IN THIS ISSUE: Travis CI Security Flaw Fixed; Diversity Up in API Usage; Integrate Auth0 in Android Apps; Firebase Competitor Gets $10M Funding; DOM Injection Safety Tool; Chrome Keeps Pace with RenderingNG
There's good news and bad news for close to a million organizations using the Travis CI continuous integration system to automate development. A data leak detected last month has been fixed, but thousands of environmental keys might already have been exposed.
Developers are using a more varied mix of APIs and protocols than in previous years. That's according to the 2021 State of Software Quality API Survey, an annual report published by dev tool maker SmartBear. REST still leads the pack with 91 percent organizational usage.

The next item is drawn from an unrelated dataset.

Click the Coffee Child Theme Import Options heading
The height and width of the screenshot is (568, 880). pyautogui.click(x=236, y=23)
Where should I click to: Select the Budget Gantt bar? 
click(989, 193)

Why reinvent the wheel when it comes to secure login? This step-by-step guide makes simple work of securing an Android app with log-in credentials using the Auth0 identity platform, which this month announced support for Microsoft Azure.
A company called Appwrite has developed an open-source backend-as-a-service tool that it claims offers many of the same features as Google's Firebase, but since it's self-hosted, organizations are not locked into a development structure and never lose control of their data.

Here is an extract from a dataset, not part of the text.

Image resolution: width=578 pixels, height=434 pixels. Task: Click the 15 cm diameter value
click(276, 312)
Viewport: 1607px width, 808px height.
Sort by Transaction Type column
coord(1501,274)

DOM Injection offers a fast and easy way to manipulate an app without its source code. Unfortunately, hackers also can use it to perform cross-site scripting attacks. Offering a solution is Sanitizer API, which inspects untrusted HTML before insertion into a running app.
After Chrome hit the scene in 2008, Google promoted it with a series of videos to demonstrate its superior performance over competitive browsers. Results since then have been mixed. The community in June unveiled its next-gen rendering engine with a promise for release in 2021.